MK Guth MK Guth

IT'S KIND OF impossible to imagine Portland's visual art scene without Portland Institute for Contemporary Art (PICA). From bringing big names in performance art to town for the annual Time-Based Art Festival, to making space for work that fits between traditional genre categories (hi, Lynne Tillman), to supporting emerging artists with programs like the Precipice Fund, PICA's presence is strongly felt if you live here and care about contemporary art.

And PICA's celebrating 20 years this Saturday, May 16, with an extra-special b-day afterparty at the Redd following its swank annual gala, Tadada! (which is Dada-themed, because of course it is). You can also get a look at where it all started, with Elizabeth Leach Gallery's new retrospective show, PICA: Celebrating 20 Years, Reflecting on the First Decade, which brings together work from 21 artists who've been associated with PICA since its 1995 inception as a haven for experimental visual and performing arts.

If you already love contemporary art, The First Decade's a pleasant slow burn. And if you don't (yet!), it's a contained, accessible primer that nods at more opaquely conceptual work without getting too much into the art-school weeds. Look for "How People Help Us" from (PICA's visual art curator) Kristan Kennedy and Topher Sinkinson's collective, Swallow Press (x2): a huge, framed blown-up print of corrected typewriter text describing the hidden function of billboards, juxtaposed with a pile of similar posters piled on the floor. On closer inspection, what's below are copies of an erasure of the printed text, gently abstracting the source's meaning (gallery visitors can take home a copy).

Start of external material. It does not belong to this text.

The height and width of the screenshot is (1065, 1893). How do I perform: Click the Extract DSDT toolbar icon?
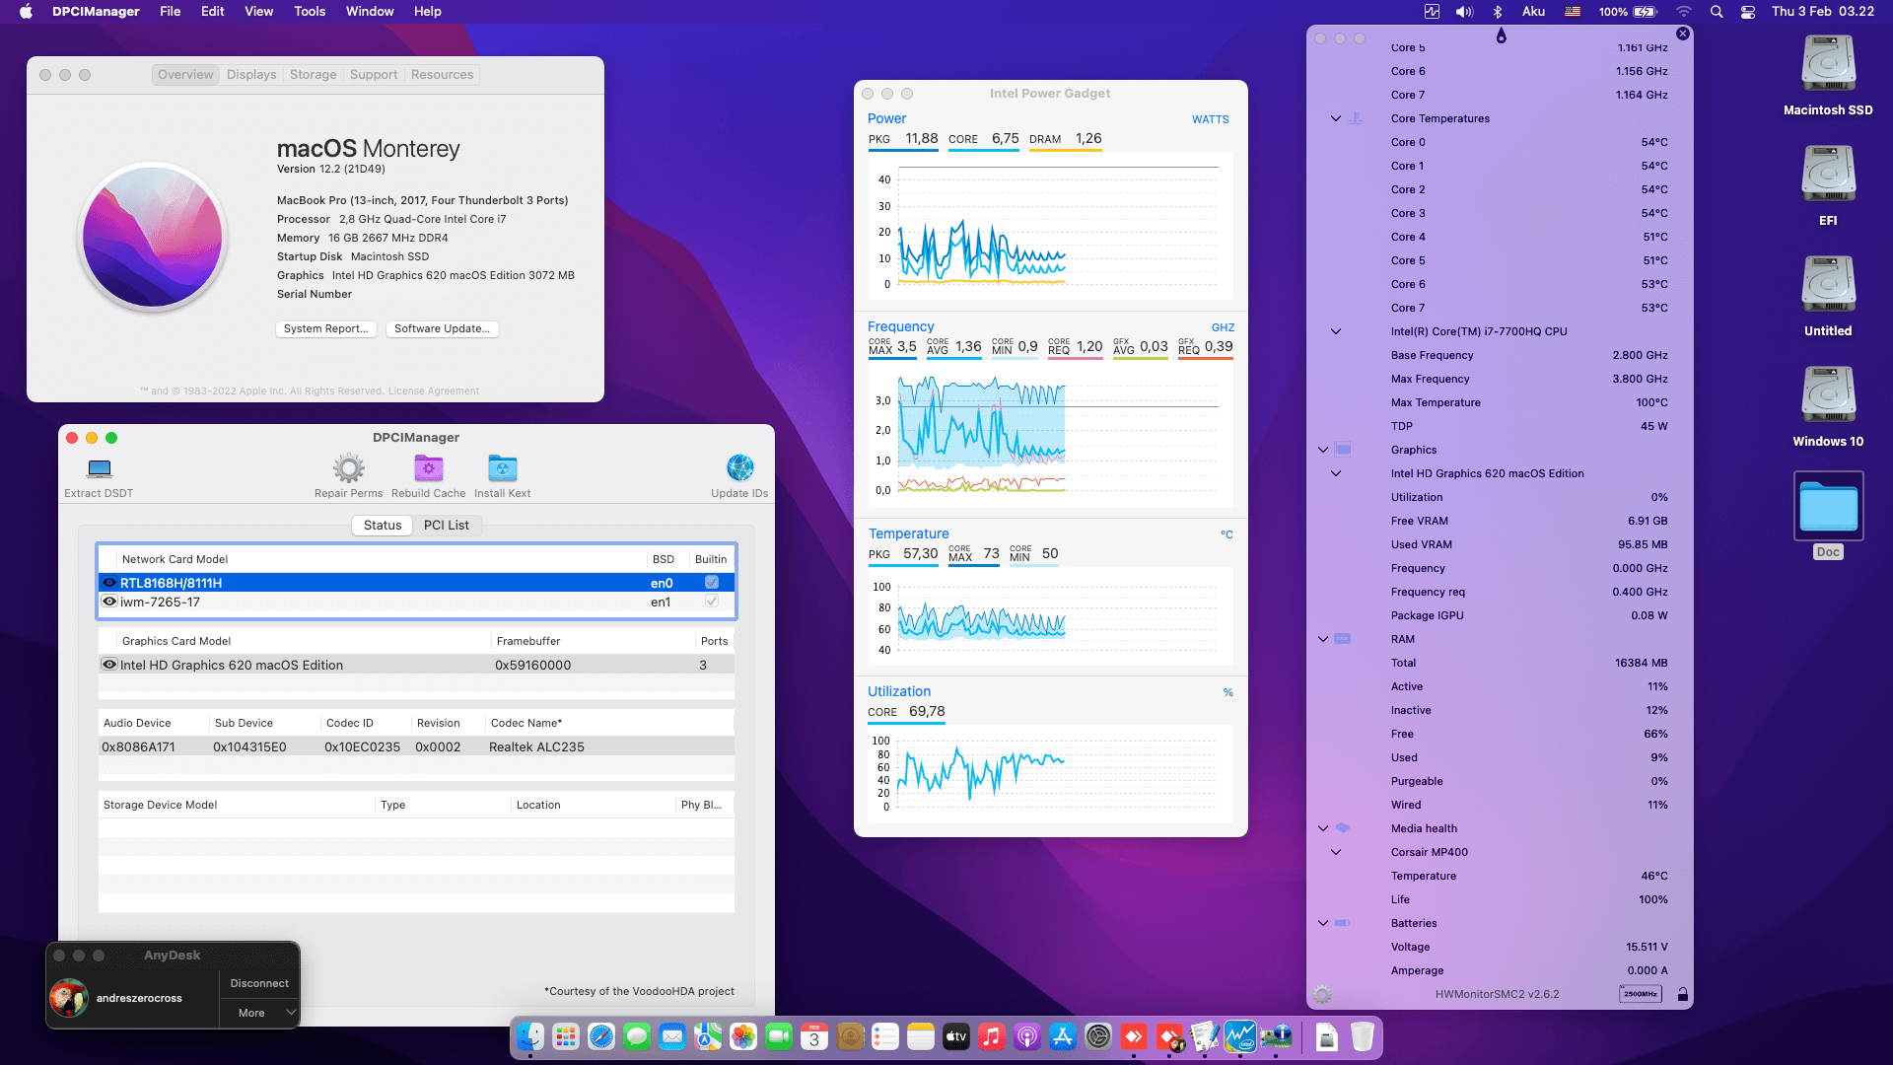(99, 468)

Anish Kapoor's "Shadow V (purple)," four color etchings in deep blues and purples framing points of light, are also worth a look, as are Malia Jensen's cartoonish sculptures of perfectly shaped skipping stones, and a polka-dotted bundle on a stick that looks almost like a found object, but is actually heavily constructed (out of patinated bronze).

And if that's not enough art for you, party on this weekend at the gala and afterparty. "Chaos and splendor" have been promised, and I've been reminded—twice!—to wear a costume.